G.711 audio is carried as a 160-byte payload within an RTP message. RTP messages are transmitted within UDP packets at a rate of 50 Hz (in other words every 20 milliseconds (ms)). The sequence number field within the RTP header begins at some random number and increases monotonically by 1 with each RTP packet transmitted. For G.711, the timestamp begins at some random number and increases monotonically by 160 with each RTP packet transmitted.
When an audio session is being set up between two VoIP endpoints, SIP signaling messages (for example, INVITE, OK) typically carry a Session Description Protocol (SDP) message within their payload. Session Description Protocol message exchange is the mechanism by which endpoints negotiate, or state, which codec or codecs they care to support for encoding or decoding audio during the session.

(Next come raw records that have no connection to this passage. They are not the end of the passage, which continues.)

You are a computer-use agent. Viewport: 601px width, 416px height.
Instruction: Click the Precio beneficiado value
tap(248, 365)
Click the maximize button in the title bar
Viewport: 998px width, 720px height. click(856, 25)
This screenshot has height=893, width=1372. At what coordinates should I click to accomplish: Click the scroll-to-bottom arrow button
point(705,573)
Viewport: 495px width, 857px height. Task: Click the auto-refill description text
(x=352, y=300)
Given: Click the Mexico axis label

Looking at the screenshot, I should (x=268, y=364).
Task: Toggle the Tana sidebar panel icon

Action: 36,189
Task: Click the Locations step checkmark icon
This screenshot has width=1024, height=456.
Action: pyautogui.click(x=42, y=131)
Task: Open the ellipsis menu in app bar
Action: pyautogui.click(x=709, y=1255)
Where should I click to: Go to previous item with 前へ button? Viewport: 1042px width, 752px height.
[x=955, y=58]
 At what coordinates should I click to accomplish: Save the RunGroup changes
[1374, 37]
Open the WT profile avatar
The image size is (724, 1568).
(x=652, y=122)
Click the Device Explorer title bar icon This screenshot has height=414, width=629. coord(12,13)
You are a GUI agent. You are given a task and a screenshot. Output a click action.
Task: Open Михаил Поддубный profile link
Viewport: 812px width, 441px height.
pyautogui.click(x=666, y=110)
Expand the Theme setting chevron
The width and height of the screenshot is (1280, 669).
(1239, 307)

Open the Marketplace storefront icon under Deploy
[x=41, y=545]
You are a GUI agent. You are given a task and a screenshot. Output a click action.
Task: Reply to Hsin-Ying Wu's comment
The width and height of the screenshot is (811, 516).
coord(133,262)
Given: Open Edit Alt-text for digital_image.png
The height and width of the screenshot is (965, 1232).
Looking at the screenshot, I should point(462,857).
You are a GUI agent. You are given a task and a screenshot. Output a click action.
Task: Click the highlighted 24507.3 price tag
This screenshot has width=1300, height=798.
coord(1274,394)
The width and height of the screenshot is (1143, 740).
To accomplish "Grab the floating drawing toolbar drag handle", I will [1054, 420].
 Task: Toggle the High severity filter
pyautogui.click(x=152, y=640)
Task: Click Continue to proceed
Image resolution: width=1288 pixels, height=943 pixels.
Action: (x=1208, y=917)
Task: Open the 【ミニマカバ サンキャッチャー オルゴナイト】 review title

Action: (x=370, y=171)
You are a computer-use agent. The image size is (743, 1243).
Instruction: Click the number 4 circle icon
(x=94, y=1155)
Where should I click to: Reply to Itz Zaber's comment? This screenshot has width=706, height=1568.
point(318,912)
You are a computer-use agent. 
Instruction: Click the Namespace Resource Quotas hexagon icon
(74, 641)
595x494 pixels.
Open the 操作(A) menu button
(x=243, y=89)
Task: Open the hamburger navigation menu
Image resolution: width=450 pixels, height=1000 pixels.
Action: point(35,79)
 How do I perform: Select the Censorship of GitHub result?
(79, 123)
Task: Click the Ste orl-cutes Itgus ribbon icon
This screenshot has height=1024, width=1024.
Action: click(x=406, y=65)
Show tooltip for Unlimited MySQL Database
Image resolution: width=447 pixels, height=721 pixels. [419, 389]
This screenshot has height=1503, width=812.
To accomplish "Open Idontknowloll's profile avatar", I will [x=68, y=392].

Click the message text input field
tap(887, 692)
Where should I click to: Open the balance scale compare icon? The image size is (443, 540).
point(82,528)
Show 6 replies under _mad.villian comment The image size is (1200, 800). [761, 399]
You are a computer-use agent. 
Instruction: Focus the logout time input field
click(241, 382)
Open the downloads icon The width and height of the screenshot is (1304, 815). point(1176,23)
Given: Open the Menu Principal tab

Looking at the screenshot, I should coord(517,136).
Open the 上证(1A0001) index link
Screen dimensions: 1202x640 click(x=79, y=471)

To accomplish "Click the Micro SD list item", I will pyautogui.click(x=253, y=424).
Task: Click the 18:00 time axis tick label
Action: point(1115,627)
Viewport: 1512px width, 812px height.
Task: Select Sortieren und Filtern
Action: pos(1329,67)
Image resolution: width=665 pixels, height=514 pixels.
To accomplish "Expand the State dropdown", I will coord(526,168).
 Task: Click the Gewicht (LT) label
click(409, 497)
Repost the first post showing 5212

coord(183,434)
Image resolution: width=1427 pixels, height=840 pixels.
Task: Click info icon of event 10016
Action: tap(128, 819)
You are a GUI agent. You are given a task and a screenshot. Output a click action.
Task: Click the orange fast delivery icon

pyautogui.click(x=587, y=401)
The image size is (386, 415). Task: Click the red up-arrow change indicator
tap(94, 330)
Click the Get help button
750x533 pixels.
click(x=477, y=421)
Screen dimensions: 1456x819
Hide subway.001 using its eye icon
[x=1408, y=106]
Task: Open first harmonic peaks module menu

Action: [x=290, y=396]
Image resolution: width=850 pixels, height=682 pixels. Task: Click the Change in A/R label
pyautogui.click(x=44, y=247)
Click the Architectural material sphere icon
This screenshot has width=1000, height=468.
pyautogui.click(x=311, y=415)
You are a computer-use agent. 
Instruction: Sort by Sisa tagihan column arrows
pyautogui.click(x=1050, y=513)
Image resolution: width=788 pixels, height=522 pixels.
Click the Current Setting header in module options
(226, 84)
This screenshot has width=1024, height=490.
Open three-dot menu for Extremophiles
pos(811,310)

One codec may be used to compress transmitted audio, and a different codec may be used to decompress received audio.
The codec determines the time quantum over which audio is sampled and the rate that RTP- bearing packets are transmitted. The selected transmission rate is fixed. Whether or not the packets arrive at the fixed rate depends on the underlying network. Packets may be lost, arrive out of order, or be duplicated . Receiving endpoints must take this into account. Endpoints use an audio jitter buffer that collects, resequences, fills in gaps, and if necessary, deletes samples in order to produce the highest quality audio playback. The sequence number and timestamp in the RTP header are used for this purpose.